Claire first began working with raffia in 1993. Since then, Claire has expanded her craft by creating a range of bags and kits to make your own raffia products.
Straw hats and bags are a common sight in the summer period, especially in our high street shops, but seeing first-hand the artistry of how they are made has made me want to explore this craft more deeply.
Moreover, it was so important for me to witness how important it is to find sustainable alternatives to the high-street models and raffia is a fascinating medium to work with.

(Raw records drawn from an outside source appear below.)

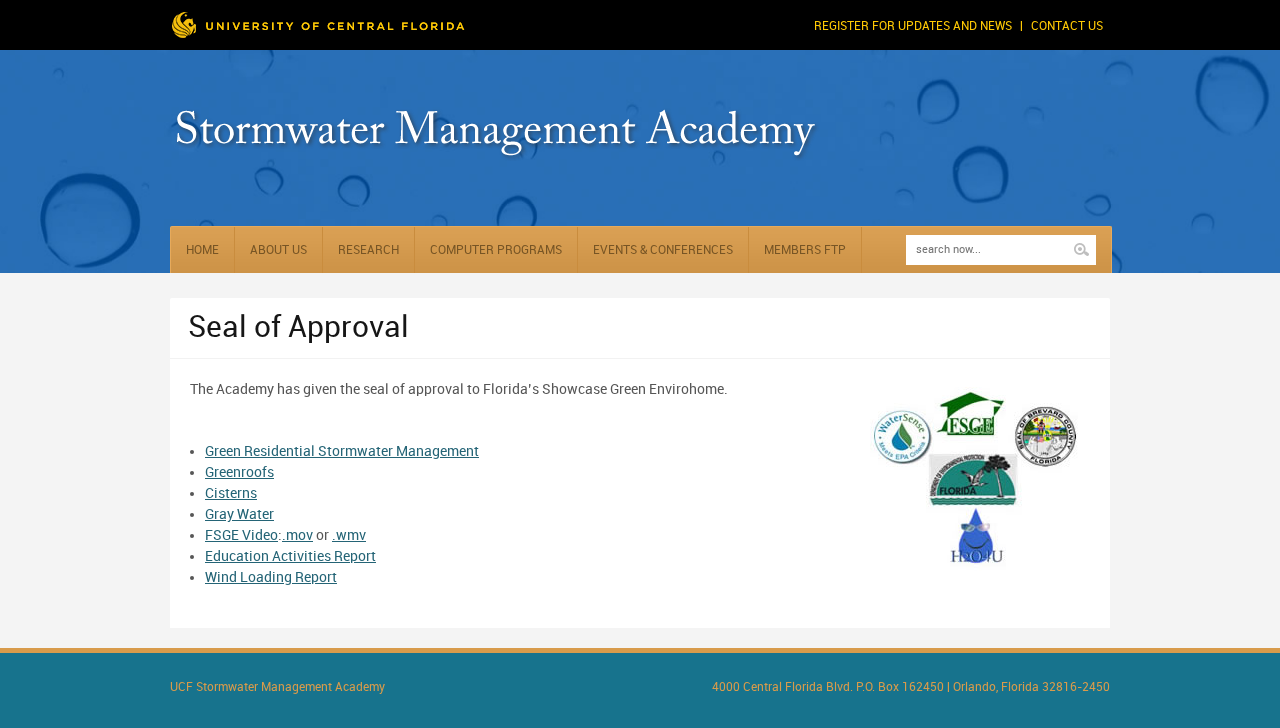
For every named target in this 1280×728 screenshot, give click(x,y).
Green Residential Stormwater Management (342, 451)
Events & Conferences (663, 250)
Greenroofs (239, 472)
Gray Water (239, 514)
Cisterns (231, 493)
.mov (297, 535)
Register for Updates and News (913, 26)
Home (202, 250)
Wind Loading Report (271, 577)
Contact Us (1067, 26)
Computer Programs (496, 250)
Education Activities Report (290, 556)
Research (368, 250)
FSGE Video (241, 535)
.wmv (349, 535)
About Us (278, 250)
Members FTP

As well as these beautiful products of raffia on display, from bags to hats, Claire is also the author of ‘Raffia: The Arts of Crafts’, the complete guide to working with raffia.
In this book, Claire offers different dyeing and colouring methods and plaiting and sewing techniques for a variety of items such as sun hats, dried flower baskets, candlestick holders and picture frames. What a dreamy project for the summer this would be!
Click here to find out more about Claire’s book and products.
Whilst this year’s Dorset Arts Festival event had to take place against the background of a global pandemic that has changed our lives for now and possibly in some ways forever, it still remained so special.
During this period, many of us have reignited, or perhaps found for the first time, the pleasures associated by awakening our hidden creativities and the advantages that this brings to our wellbeing.
The Dorset Arts Festival, that was located at Sculpture by the Lakes, provided the perfect oasis for artists and art lovers and as another of the quotations from the gardens says: “Time spent in nature heals your Body, Mind and Spirit”. How true this is.
I will certainly be revisiting this idyllic treasured spot in Dorset soon with my journal or sketchbook to bathe in the creativity this tranquil spot is so stimulating and invigorating for.
How many of you have been to Sculpture by the Lakes? How have you been nourishing your creativity whilst in lockdown? Have you ever tried any of the above crafts? I’d love to know by chatting in the comments below.
Sculpture by the Lakes is open Wednesday to Sunday, 10.00 am to 5.00 pm.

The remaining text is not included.